I was abandoned by my best friend two days ago, when he allowed himself to die. I find it difficult to forgive him for leaving me when I’m not ready to let him go. In Honey and Salt by Carl Sandburg, he speaks of love:
“Bidden or unbidden? How comes love?
Both bidden and unbidden, a sneak and a shadow….”
It is the same with death, which comes both bidden and unbidden. Although my friend Pixar seemed to insist on it, I resisted. My sweet Abyssinian cat Pixar (aka Pix, Pixie, and Pixie-doodles), has been leaving hints for a year that he was preparing to die. When one of our other cats stepped up to try, amateurishly, to pinch hit for Pix by snuggling and sleeping with me when Pixar didn’t feel up to it, I knew with a sense of dread that they were preparing me. There were many other signs, too, none of which I wanted to believe. Those of us attuned to Pixar knew that he, for whatever reason was ready to die. But no matter how prepared he was, I wasn’t, and didn’t know how to let go.
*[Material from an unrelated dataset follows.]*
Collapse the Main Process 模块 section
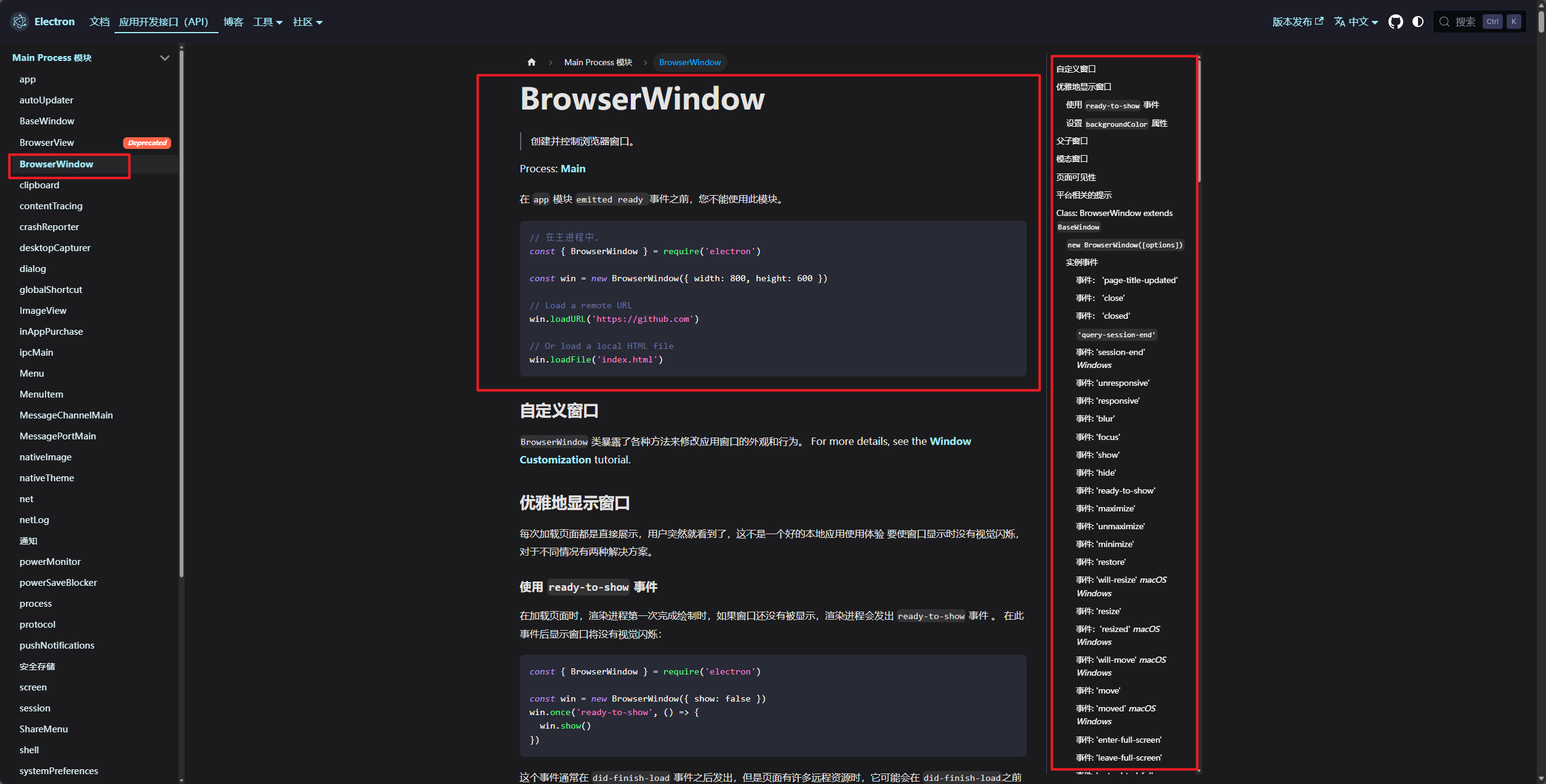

I can’t help but feel abandoned. How could he leave when he knows how much I need his loving touch? When I first began to be sensitive to energy, I discovered Pixar working his healing magic on me. One night, as we prepared to sleep, he curled up by my head on the pillow. He reached out with his paw and touched my temple. I could feel a ripple of energy come out of his paw and pass over my face and down toward my neck and shoulders. He was working on me all the time, making him more than companion and friend, he was also a healer of significant measure. A gift from my husband, Pix came to me nine years ago when I was very ill, and he worked on me constantly. I’ve been in complete remission for five years now, and I believe that his love was part of my recovery.
Unusual for a cat, Pix was outgoing. He’d greet me at the door every night when I came home from work, and frequently greeted visitors as well. He loved to travel and camp with us. He’d ride in the car curled on a lap, snuggling a shoulder, or sprawled on the dashboard. He enjoyed the journey as much as the destination.
I don’t know why he needed to “transition” now, although I’ve had a few hints. I’m not sure I’m ready to see the bigger picture today. All I can address are my feelings in The Now. I just don’t understand why our love wasn’t enough to keep him here. My logical mind understands the answer, but my heart won’t listen.